● Excerpt

*** Block opens ***

From Paris to Havana, Ibeyi take beats from the past to create prayers for the future
- Text by Osia Katsidou
- Photography by Julien Pebrel
“I’m so sorry for my English,” apologises afro-haired Lisa-Kaindé Diaz, sitting beside her twin Naomi who’s playing with her long curls. Together as Ibeyi, the nineteen- year-old sisters make sparse beat-driven music that’s as euphonious as their French accents. And the industry is addicted. As soon as our Skype call ends they’ll rush off to yet another important meeting. The interview is hectic – the ultimate cross-cultural experience: the French-Cuban artists from Paris, who sing in Yoruba, and the Greek journalist from Berlin writing for a London-based publication. We speak in English, a second language to all, but share a love for Jay Electronica – the US rapper the girls just covered with their version of ‘Better In Tune With The Infinite’. The sisters’ energy is infectious – even mediated through a screen.

*** Block closes ***

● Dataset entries
*** Block opens ***

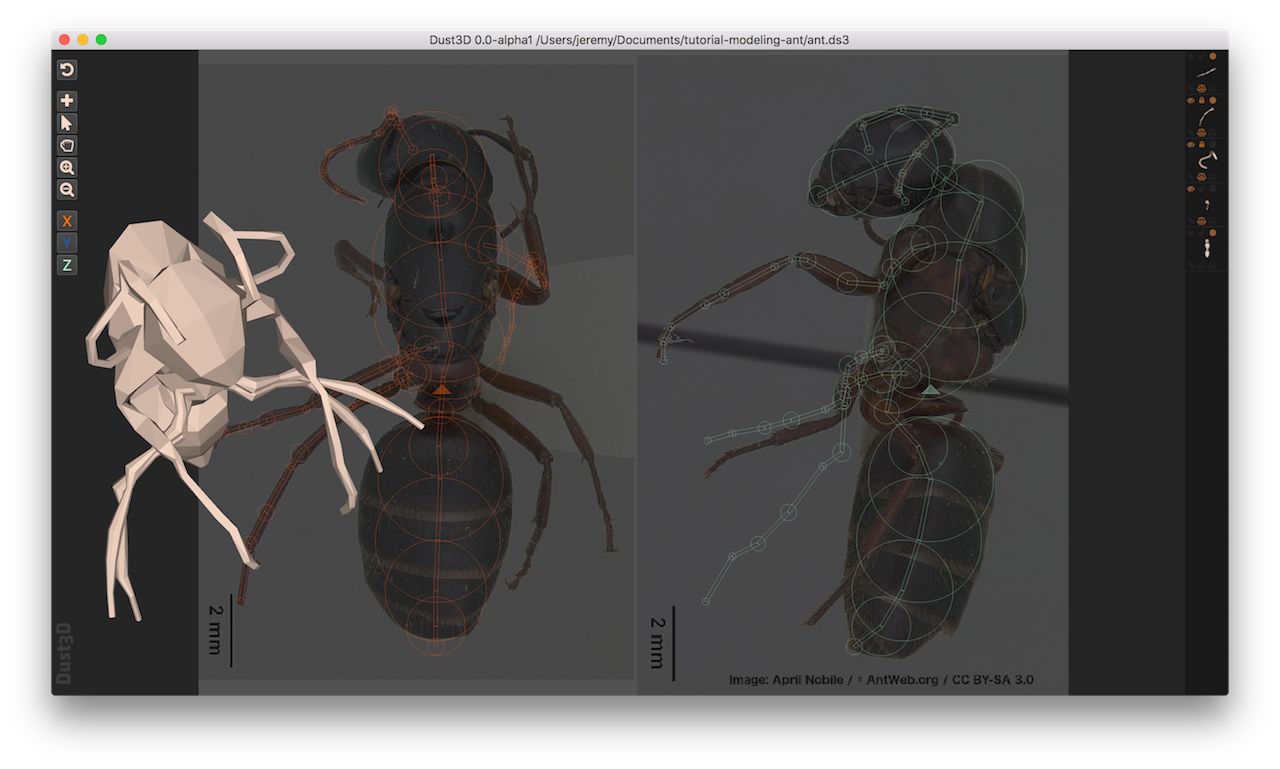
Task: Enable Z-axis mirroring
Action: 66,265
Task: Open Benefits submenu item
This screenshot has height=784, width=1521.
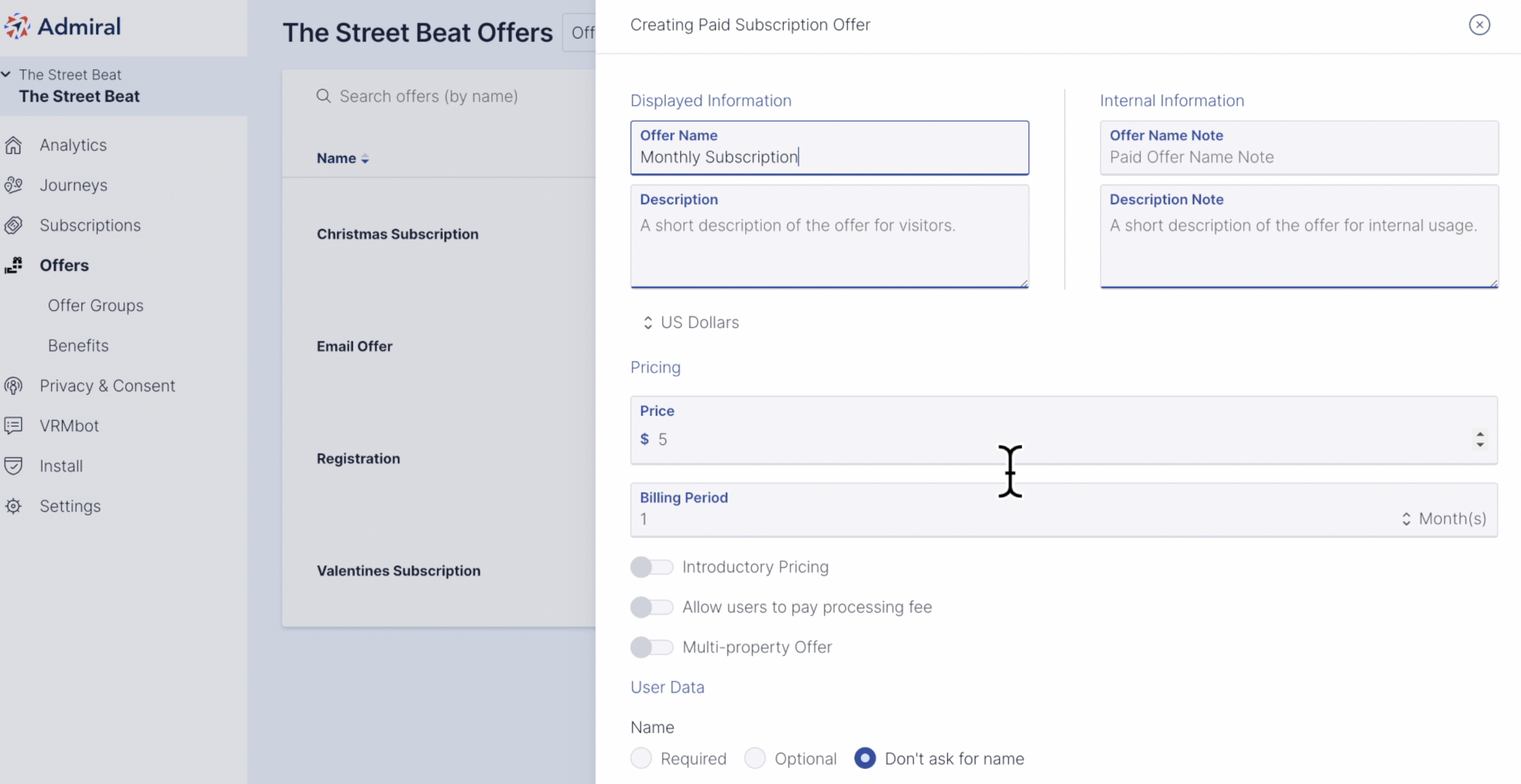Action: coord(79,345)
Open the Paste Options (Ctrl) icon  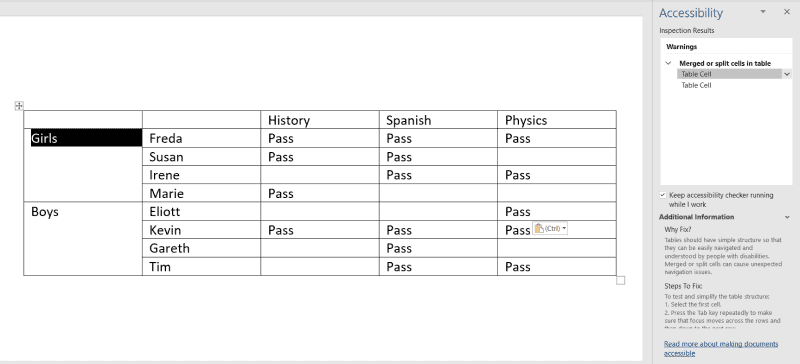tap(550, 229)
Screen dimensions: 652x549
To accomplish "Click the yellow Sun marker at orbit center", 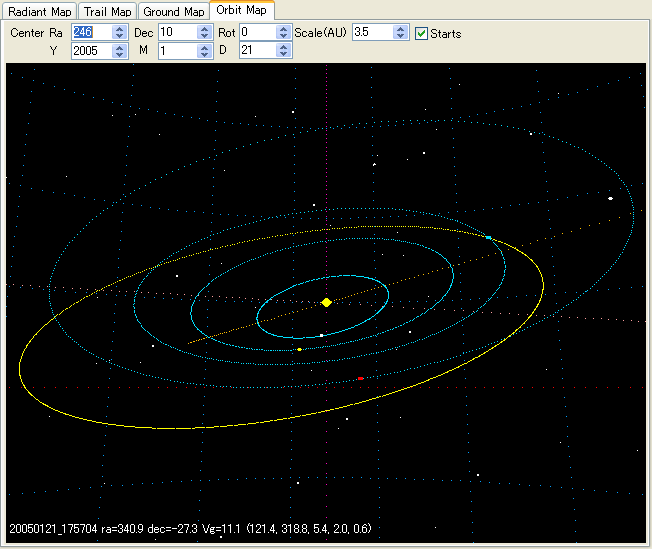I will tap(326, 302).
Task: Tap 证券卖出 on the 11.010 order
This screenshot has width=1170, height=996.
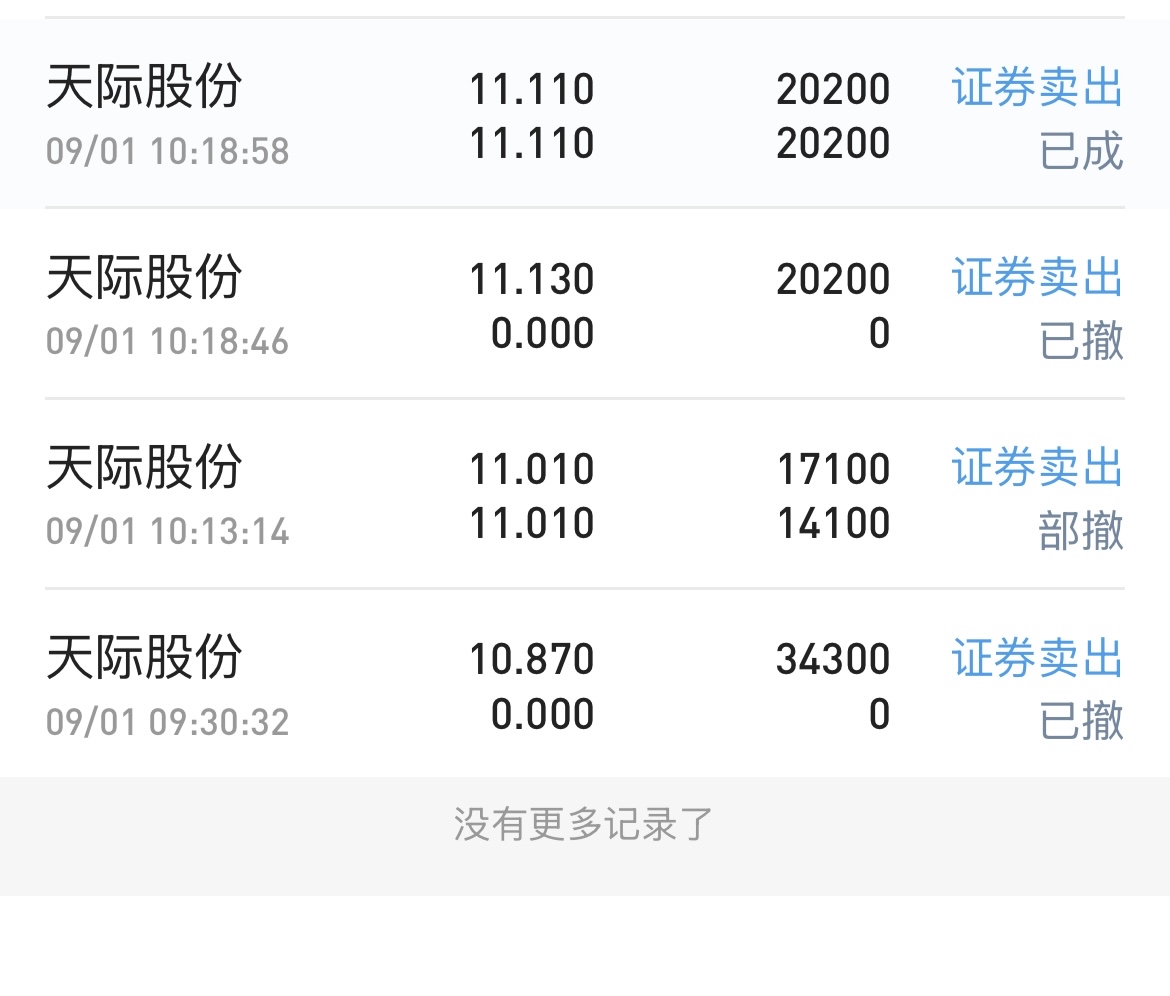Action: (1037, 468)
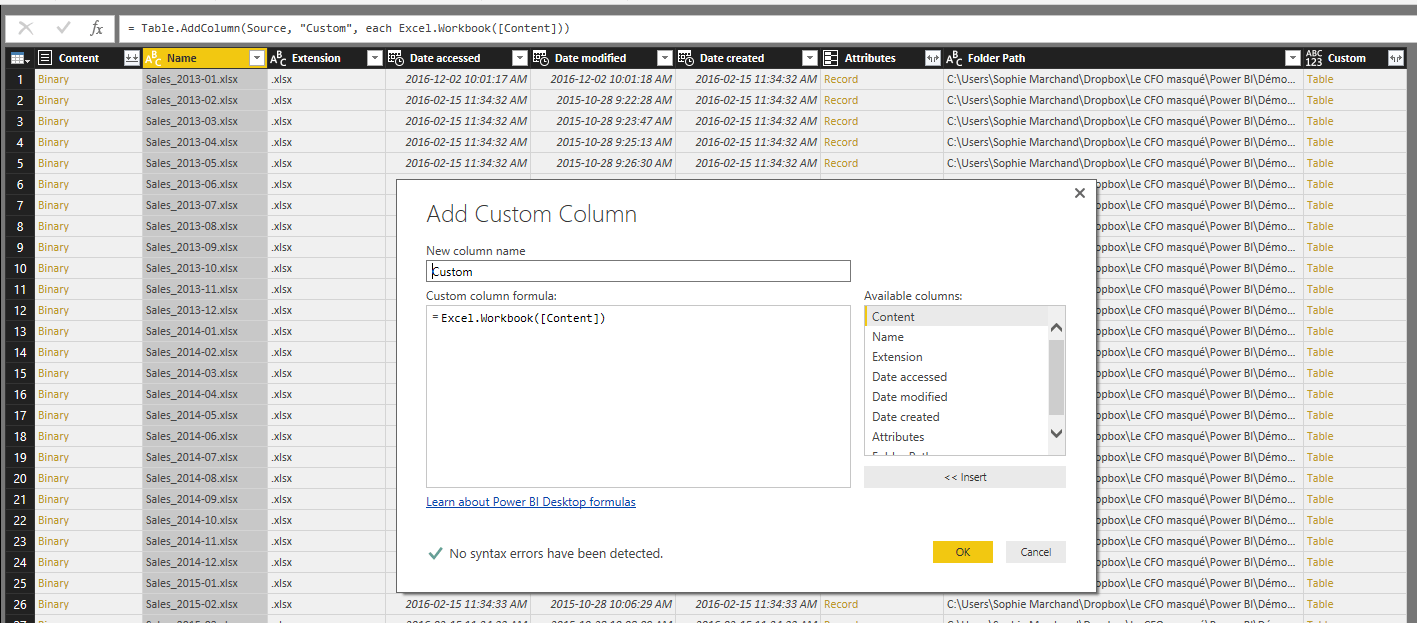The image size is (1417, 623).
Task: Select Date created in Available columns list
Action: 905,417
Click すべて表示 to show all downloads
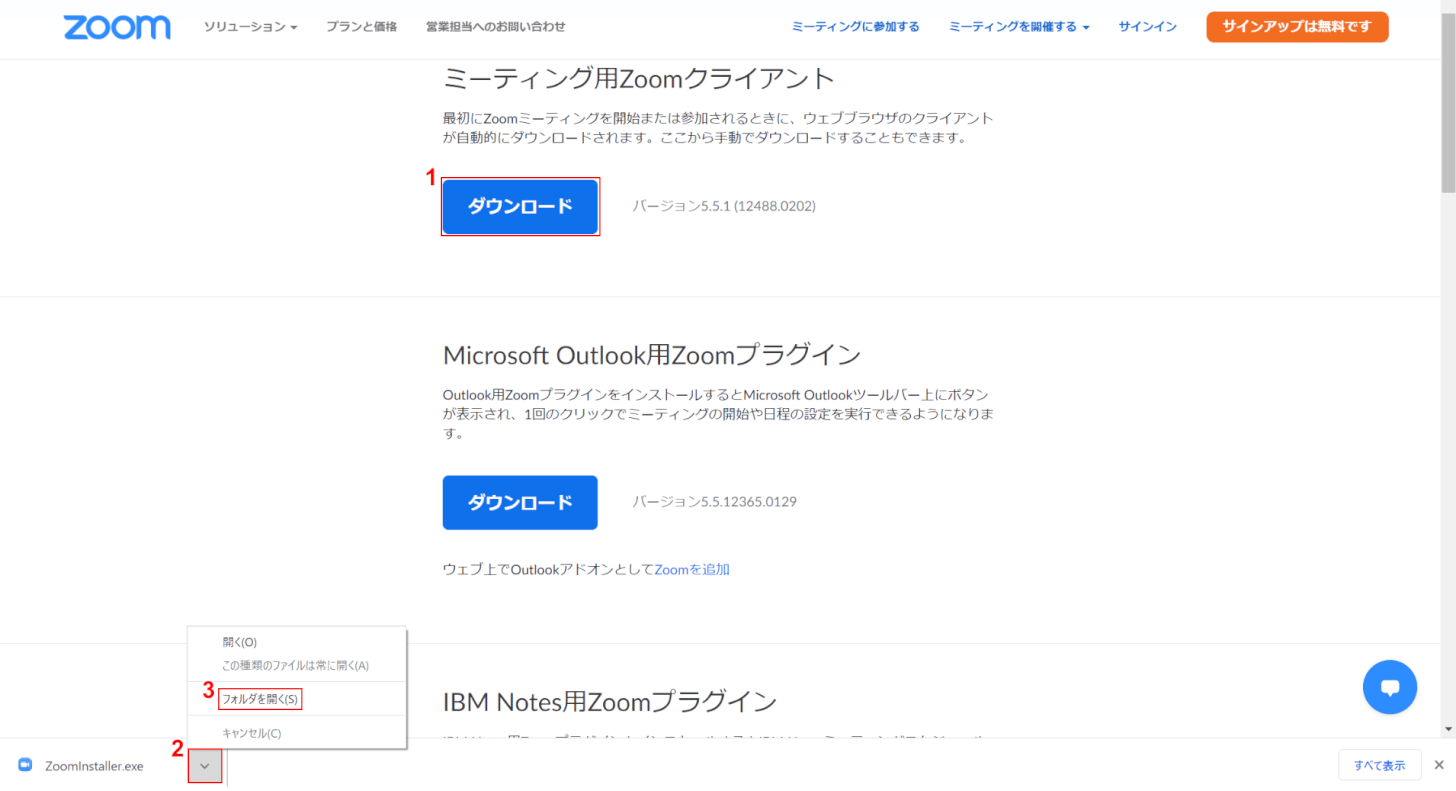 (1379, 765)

*** Block closes ***

● Complete the following
A) In the Ibeyi article, which Jay Electronica song did the sisters cover?
B) Write the next part of the Ibeyi article, picking up after its final sentence.

● Expected results
A) ‘Better In Tune With The Infinite’

B)
Ibeyi means twins in Yoruba, a Cuban language that, as the girls explain, “is only spoken by priests these days.” Their father was Miguel ‘Anga’ Diaz, percussionist and conga player for the renowned Buena Vista Social Club, who died when the girls were eleven. The twins spent the first two years of their lives in Cuba and visited it throughout their childhood in the ’90s – a particularly difficult era for the island country that Castro termed The Special Period in a Time of Peace. When the Iron Curtain fell in 1989, Cuba lost a trade partner in the Soviet Union and entered an economic downturn that unfolded as fuel shortages, daily blackouts and deepening austerity. But the sisters’ memories of childhood come with the usual feel-good nostalgia. The shortages in Cuba and the lack of a digital infrastructure provided them with an appreciation for the simpler things in life. “For us, experiencing France and Cuba was the best of both worlds. Cuba was just a different way to live,” says Lisa. “It didn’t matter that there was no digital life.”
As well as being vivacious, the twins are openly sisterly. They finish one another’s sentences and look to each other for help translating French expressions into English.
“We fight all the time, about tiny things and stupid stuff,” says Lisa.
“But on stage, it’s beautiful,” adds Naomi.
“We’re so different. I used to think it’s just because we’re young, but we are just two very different people making one thing that works,” says Lisa.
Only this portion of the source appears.